Se tivesse que traduzir em uma palavra este instante brasileiro, escolheria – sem titubear – um substantivo que paira onisciente sobre o firmamento dessa República:

Delação.

Entre seus predicados mais alvissareiros, a delação verbaliza o crime. E acelera o combate à criminalidade.

O malfeito – sempre operado de forma tão silente – se vê obrigado a se pronunciar – se rendendo, se entregando, mostrando sua verdadeira e imunda face.

As delações nossas de cada dia quebraram a lei do silêncio. E têm mostrado – repito – uma eficiência inquestionável no desbaratamento da quadrilha que saqueou o País.

Políticos, gestores públicos, empresários – todos foram arrastados para esse enredo criminoso construído a partir das delações.

Por que, então, toda essa assertividade e efetividade não pulverizam o desconforto que esse substantivo feminino, e sua flexão verbal, provoca?

Porque a delação pode ser eficiente, mas seu princípio não é puro.

A ética grita.

E o primo em primeiro grau desse vocábulo é o pouquíssimo nobre alcaguete. Que, em sua versão mais coloquial, aparece como dedo duro.

Externo esse desconforto, com todas as ressalvas e parênteses, no momento em que Anita Leocádia Prestes revela ao mundo uma história trágica que dormiu por quase um século atrás das paredes do Kremlin.

A história de sua mãe, Olga.

Se os brasileiros pensavam que sabiam em minúcias o drama da líder comunista, esposa de Luiz Carlos Prestes, morta há 75 anos em uma câmara de gás de um campo de extermínio nazista, vislumbrarão agora uma imagem mais definida do caráter e da coragem de Olga Benário Prestes.

A mulher que foi entregue ao nazismo pelo ditador Getúlio Vargas como um gesto de simpatia a Adolf Hitler, mesmo que em seu ventre batesse o coração de uma criança brasileira, reafirma agora seu lugar na história.

Em oito dossiês, constituídos por mais de 2,5 mil páginas – o mais volumoso do catálogo produzido sobre os presos do nazismo – o “Processo Olga” conta a saga de uma mulher com um estoque de coragem tão raro e ilimitado que deixaria a maioria de nossos delatores rubros de vergonha.
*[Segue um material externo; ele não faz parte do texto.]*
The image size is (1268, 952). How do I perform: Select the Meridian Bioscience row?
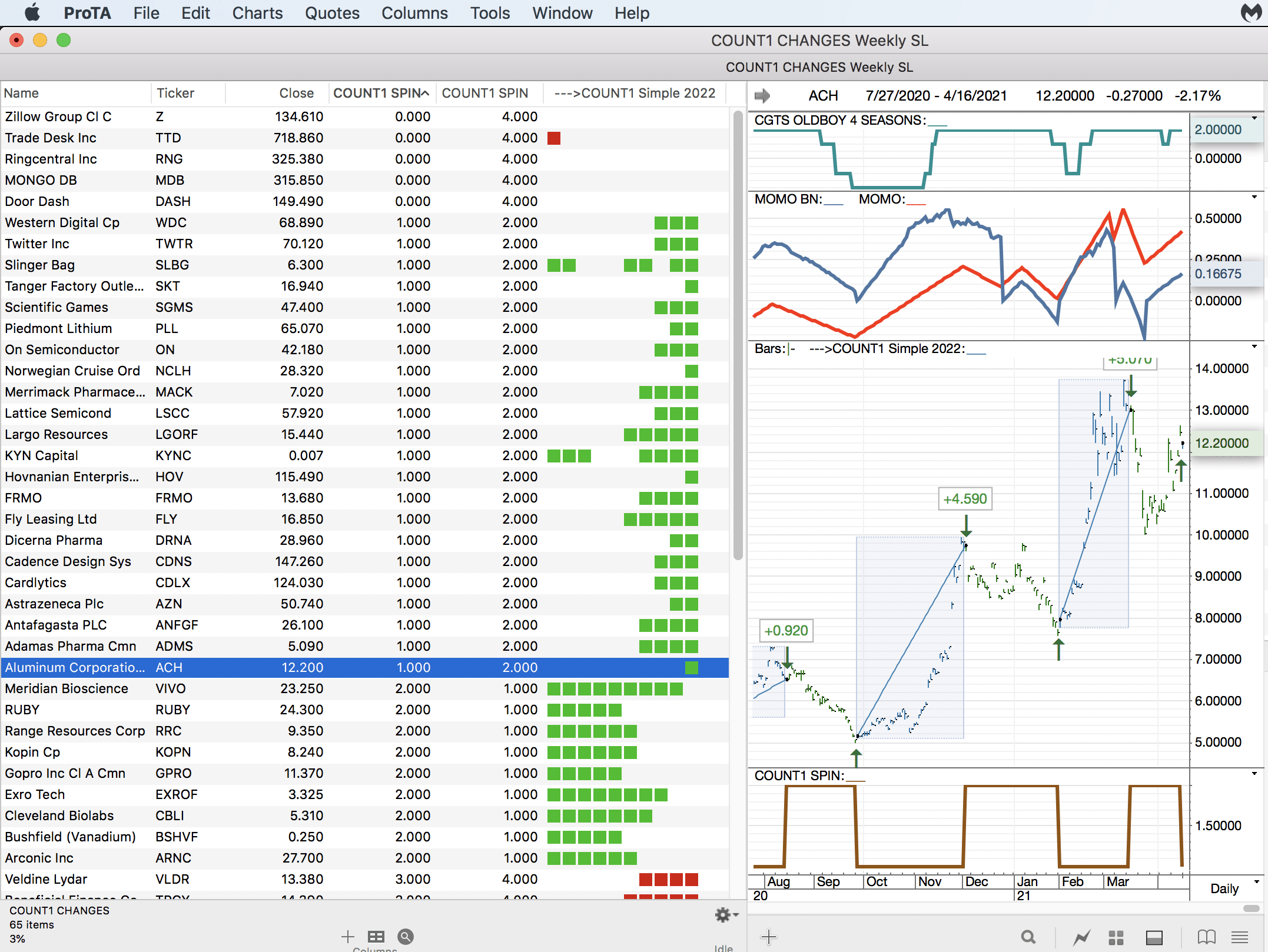66,688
Nada – nem as torturas, nem a separação do marido, nem o isolamento e nem mesmo o uso de seu bebê como peça de barganha – fizeram Olga delatar seus companheiros comunistas.
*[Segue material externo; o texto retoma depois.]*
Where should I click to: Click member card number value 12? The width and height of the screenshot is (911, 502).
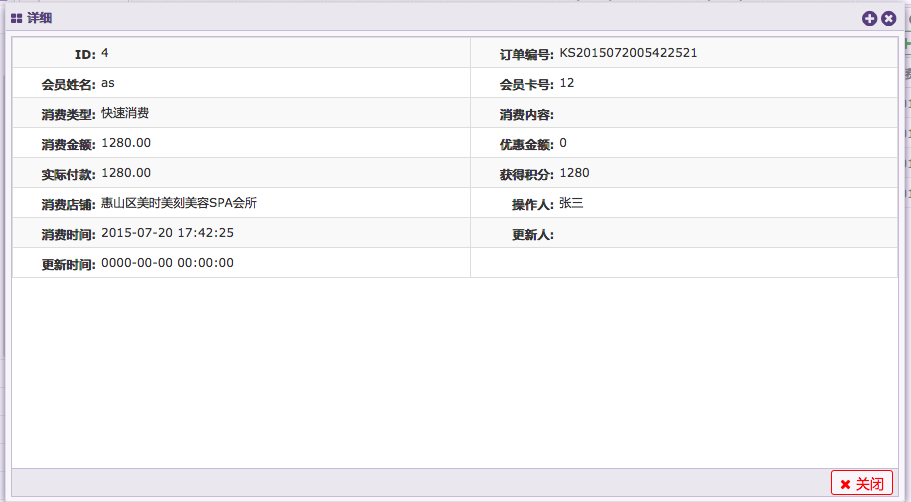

A nobreza e coragem de Olga vêm de uma fonte incontestável: seus próprios carrascos.

Diante dos olhos da Gestapo, ela escreveu de próprio punho: “Se outros se tornaram traidores, eu jamais o serei”.
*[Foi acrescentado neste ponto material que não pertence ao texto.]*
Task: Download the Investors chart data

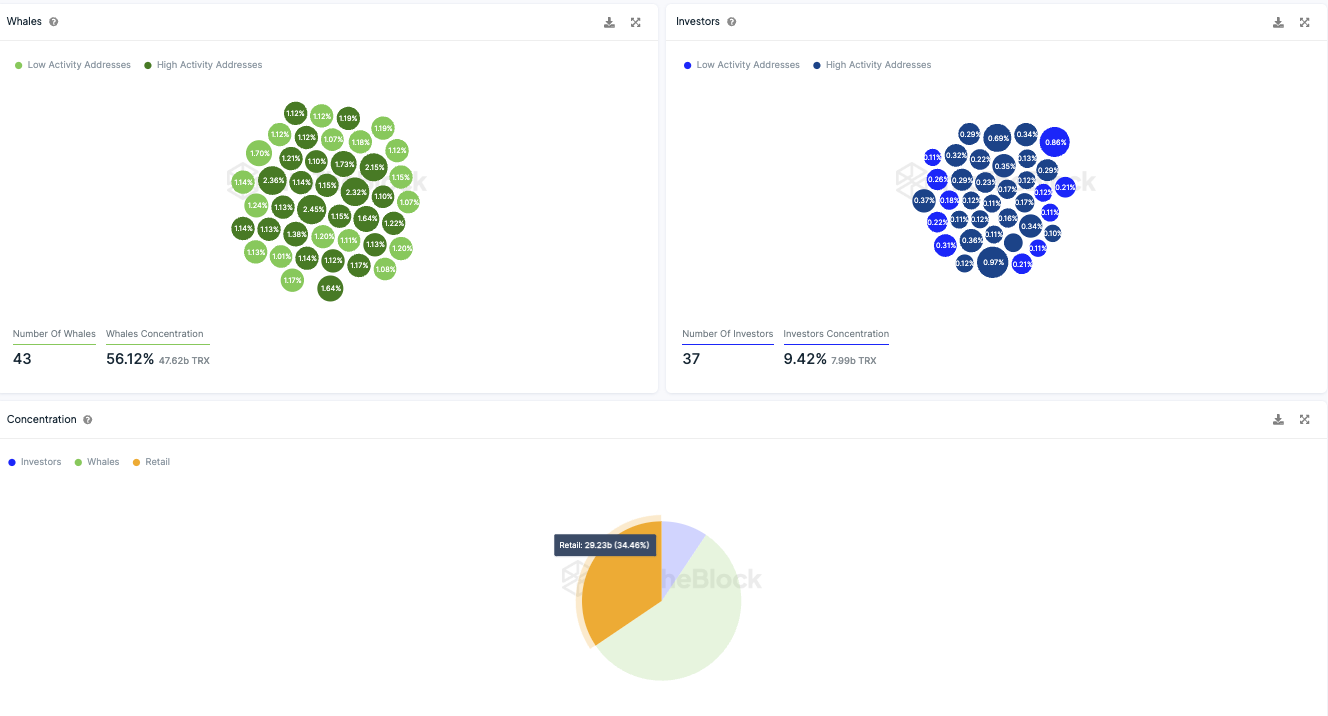Action: click(1278, 22)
Mesmo estando em front ideológico oposto ao de Olga – crítico desse engodo que os teóricos de esquerda vendem como comunismo e seus derivados igualmente danosos – impossível não reconhecer sua firmeza de caráter. E a manutenção intacta de seu espírito em meio a tantas atrocidades.

Voltando a este instante, o bom senso (ou pelo menos o senso de oportunidade) nos manda torcer para que o fluxo de delações continue jorrando as nossas verdades muito secretas.

Mas já sabemos – aqui e agora – que quando o dossiê da república da delação for aberto na posteridade, a história (implacável, desapaixonada e descomprometida) não nos permitirá uma dose sequer do orgulho que Olga serviu para Anita.